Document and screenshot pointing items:
┏━━

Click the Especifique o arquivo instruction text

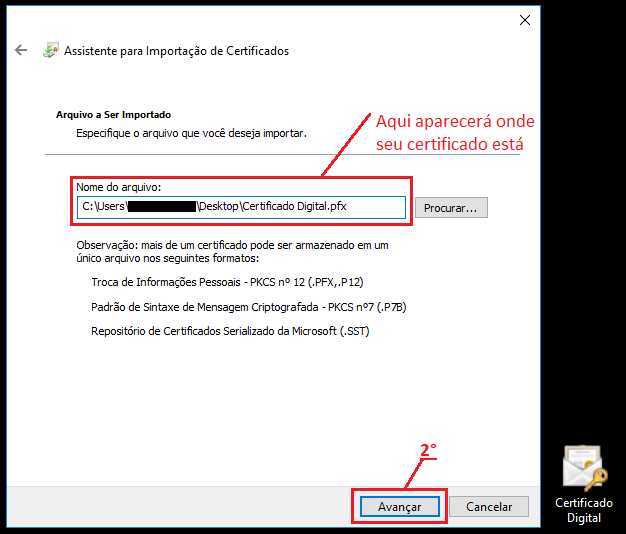191,132
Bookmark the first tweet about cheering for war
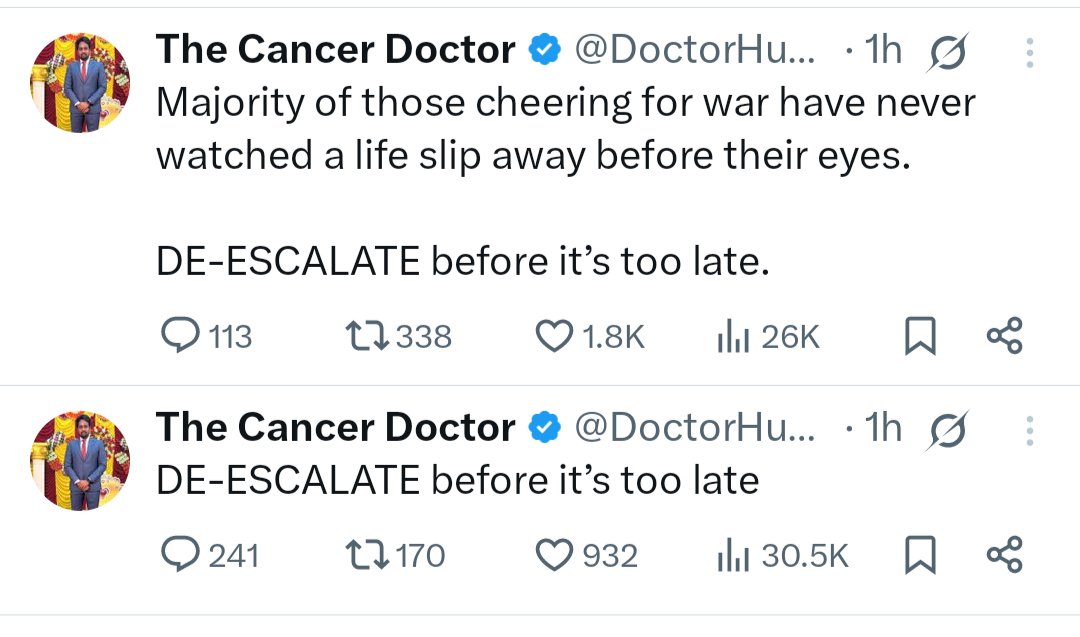 pos(919,337)
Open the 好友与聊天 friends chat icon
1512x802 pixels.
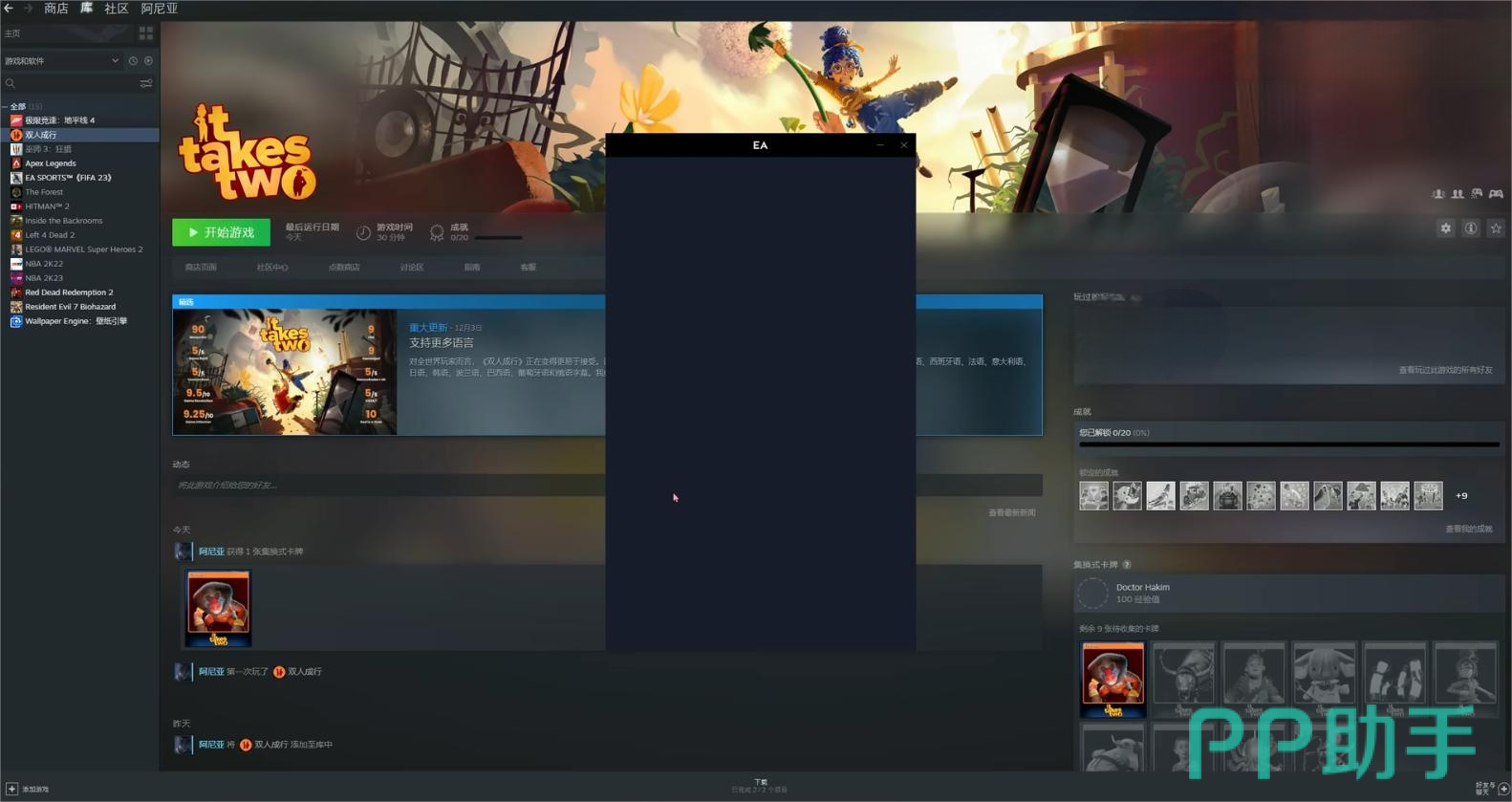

┗━━

** What is being asked **
Copy every line of the items above that contains the word "text".

** Answer to this exercise **
Click the Especifique o arquivo instruction text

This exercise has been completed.